Fig 12. Average recognition rate at different modulation rate offsets.

Classification recognition rate for different sequence feature inputs

The recognition results of the multi-sequence feature fusion convolutional neural network-based approach are compared with those of the single sequence feature-based neural network approach. The recognition results of the network with different signal-to-noise ratios are obtained as shown in Fig 13. The analysis of the simulated results shows that the algorithm with fusion of multiple sequence features is better than the algorithm with single sequence features, especially at lower signal-to-noise ratios. Among the algorithms based on single sequence features, the algorithm based on time domain sequence is significantly better than the algorithm based on frequency domain sequence, which indicates that the time domain sequence contains more information about the individual fingerprint of the radiation source, while the frequency domain sequence has undergone Fourier transform, which to a certain extent loses or transforms the fingerprint features of the radiation source, making it more difficult to mine the fingerprint features. The algorithm based on time domain I/Q sequences is better than the algorithm based on time domain AP sequences, which indicates that the time domain I/Q sequences contain more and more essential information of individual fingerprints of radiation sources.

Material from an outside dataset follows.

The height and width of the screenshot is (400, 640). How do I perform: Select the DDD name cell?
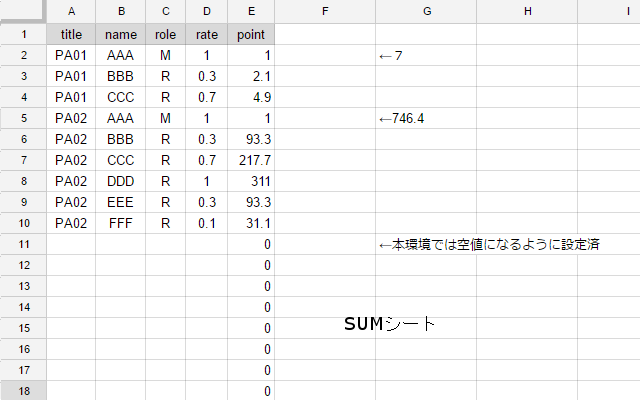(x=121, y=181)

Therefore, the algorithm based on multi-domain feature fusion outperforms the algorithm with single-domain features in recognition results, especially at low signal-to-noise ratio.

Fig 13. Algorithm performance comparison of single sequence features and multiple input sequence features.

Comparison of the functions of each module

The recognition accuracy of the model in this study is compared with ModelA, ModelB, and ModelC. Fig 14 shows that the proposed model provides the best recognition performance, which indicates that the advantages of the modules are complementary and their combination leads to a superior model. the recognition performance of ModelC is significantly degraded, indicating the importance of temporal correlation feature extraction of the input data as well as global feature extraction.

Fig 14. Performance comparison between modules.

Conclusion

In this study, a new efficient radiation source individual recognition algorithm with multiple sequence inputs by adding attention mechanism is proposed for extracting features from multiple sequence representations of signals. Simulation results show that the algorithm has the advantages of high recognition accuracy, good robustness and stability. It is also shown that using an efficient model structure and extracting features from spatial and temporal perspectives has great potential in communication systems.

Data Availability

All relevant data are available from Dryad at DOI 10.17605/OSF.IO/4JDXB [https://doi.org/10.17605/OSF.IO/4JDXB].

Funding Statement

The author(s) received no specific funding for this work.